→ Trecho selecionado:
'''
Minha mãe ficou aliviada, eu acho, quando voltei pra casa. Apesar dos ferimentos acho que ela pensava que eu tinha acordado e desistido do meu plano maluco!
Quanto tempo ficou fora, quantos países passou?
Se eu contar somente os dias corridos de viagem, ou seja, dias efetivos viajando, foram 365. Essa conta não leva em consideração os 52 dias de recuperação após a fratura e nem os 20 dias da pausa que fiz no meio do caminho. De fato, de bicicleta, foram cerca de 345. O restante foi navegado pelos rios Madeira e Amazonas. Pedalei pouquissimo em Manaus e Belém do Pará e isso nem foi contabilizado.
Percorri 6 países: Brasil (regiões Sul e Norte), Uruguai, Argentina, Chile, Bolívia e Peru. Foram mais de 230 localidades e cidades. Uma aula incrível de ciências humanas e geografia.
Quantos amigos fez? Chegou a contar?
Não contei exatamente. Encontrei mais de 200 pessoas, as quais conheço pelo nome. São de dezenas de países diferentes.
Tive 11 companheiros de viagem. Cicloviajantes que cruzaram meu caminho. Os mais importantes, claro além do meu amigo Martinho, que treinou um ano comigo e foi até Floripa, posso citar o frances Vincent Degove (45 dias) e o alemão Ralph Mertens (54 dias).
Qual a história mais engraçada da viagem?
Engraçada? Pelo menos uma dezena delas… Fica difícil escolher uma. O trecho abaixo eu copiei do meu livro. A primeira história que me veio em mente, quando acampei numa praia, nas proximidades do deserto do Atacama:
A noite estava tranquila. Parecia que não havia qualquer presença humana nas proximidades, então logo minha paz foi quebrada. Notei que havia alguma espécie de animal mexendo na barraca. Parecia tentar entrar por baixo da barraca. Assustei-me. De início me mexi para assustar o pequeno animal e pareceu dar resultado, porém alguns minutos depois tudo recomeçou. Saí da barraca para ver o que era, mas toda vez que eu saia o bicho desaparecia. Deveria ser algum animal pequeno e com certa inteligência, pois também mexeu no meu lixo que estava fora. Pensei que pudesse ser um pequeno mamífero. Assim as horas foram se passando e fui ficando irritado. Não conseguia dormir de jeito nenhum! Quem é capaz de dormir com algo tentando entrar em sua barraca? Então levei outro susto: depois de uma breve cochilada, ao abrir os olhos vi o animal do lado de fora do mosqueteiro da barraca bem próximo do meu rosto. Ele havia entrado entre o sobre teto e o mosqueteiro. Dei um grito alto de susto! Foi realmente pavoroso… Gritei e logo ri da situação. Era um pequeno rato com uma longa cauda. Enfim, graças a luz da lua, pude saber o que era e que se tratava de algo inofensivo.
'''
→ Conteúdo dos dados:
'''
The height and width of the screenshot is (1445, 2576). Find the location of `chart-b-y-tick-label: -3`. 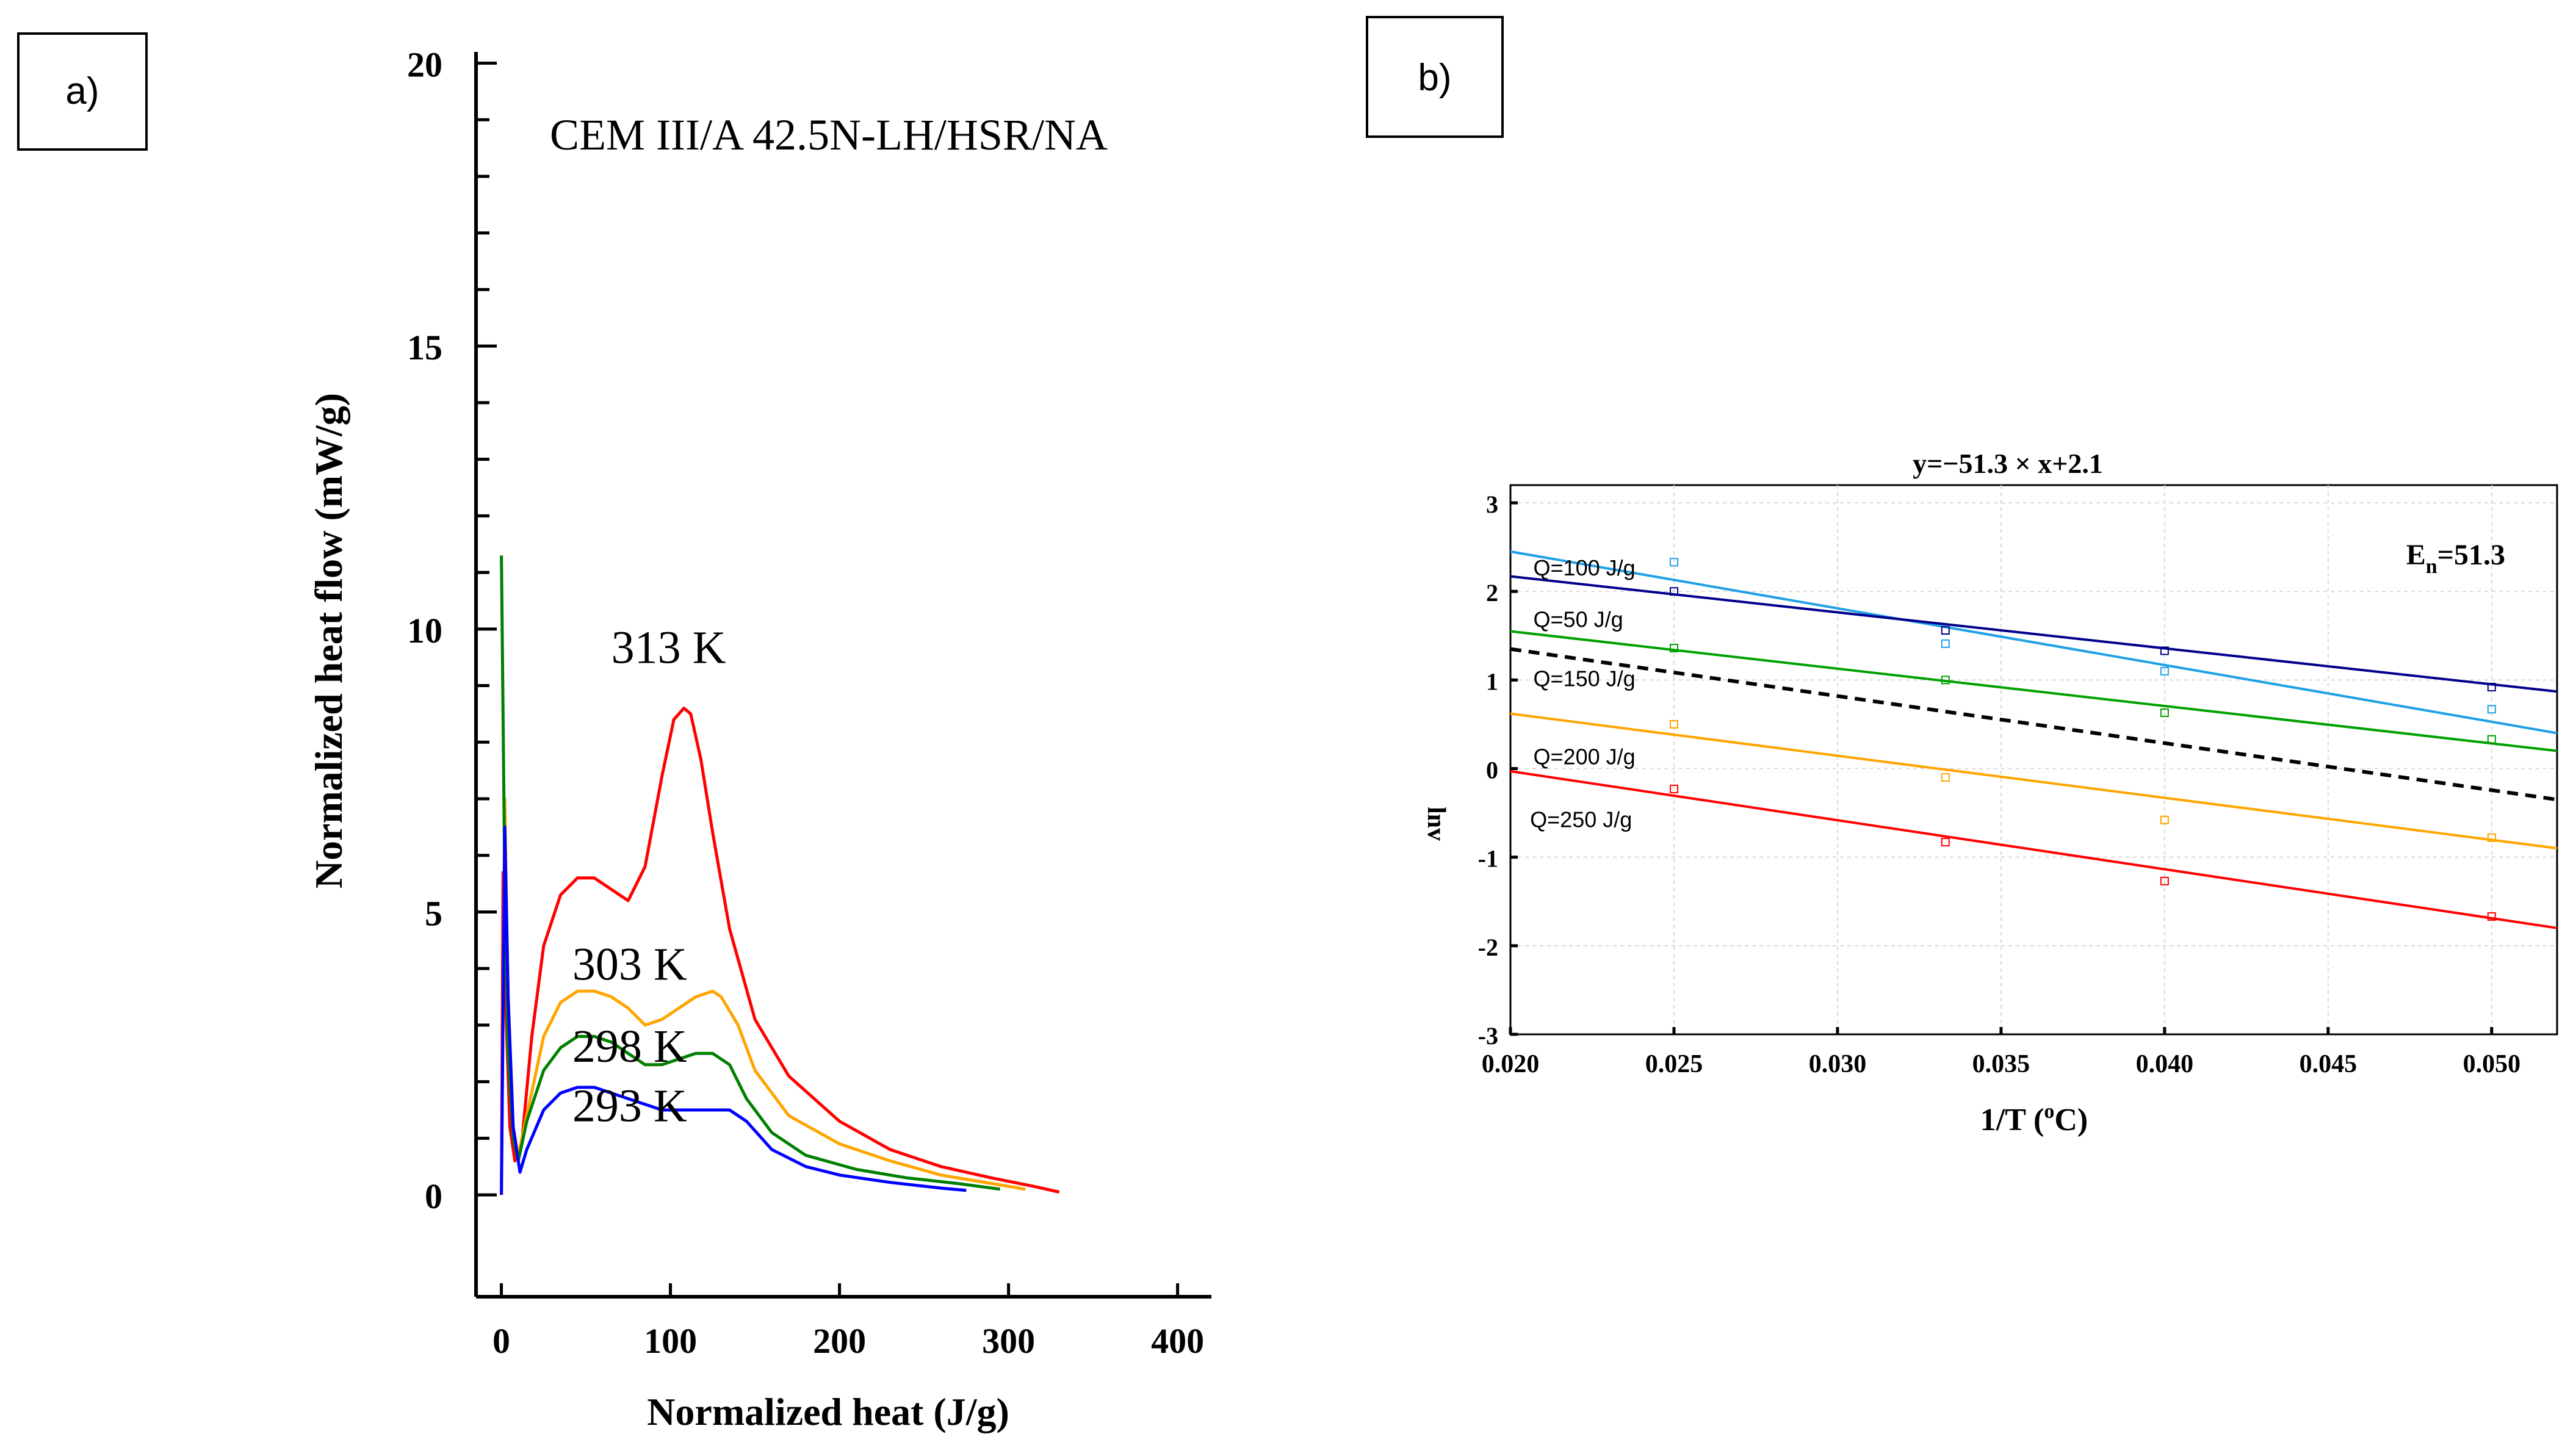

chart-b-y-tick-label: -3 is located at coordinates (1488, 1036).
'''
→ Tarefa 1:
Responda com base no trecho selecionado:
(a) Quantos dias efetivos de viagem foram contados?
(b) Quantos dias o alemão Ralph Mertens acompanhou a viagem?
(c) Que animal estava mexendo na barraca perto do deserto do Atacama?
→ Tarefa 2: Edite o trecho selecionado: reproduza-o de "Minha mãe ficou" até "quantos países passou?", inclusive, trocando "plano maluco" por "projeto maluco".
→ Tarefa 3: Transforme em lista o parágrafo do trecho selecionado que começa com "Percorri 6 países". Mantenha os fatos principais.
Responda com base apenas no trecho selecionado.

→ Resultado 1:
(a) 365 dias.
(b) 54 dias.
(c) Um pequeno rato com uma longa cauda.

→ Resultado 2:
Minha mãe ficou aliviada, eu acho, quando voltei pra casa. Apesar dos ferimentos acho que ela pensava que eu tinha acordado e desistido do meu projeto maluco!
Quanto tempo ficou fora, quantos países passou?

→ Resultado 3:
- 6 países percorridos: Brasil (regiões Sul e Norte), Uruguai, Argentina, Chile, Bolívia e Peru
- Mais de 230 localidades e cidades
- Uma aula incrível de ciências humanas e geografia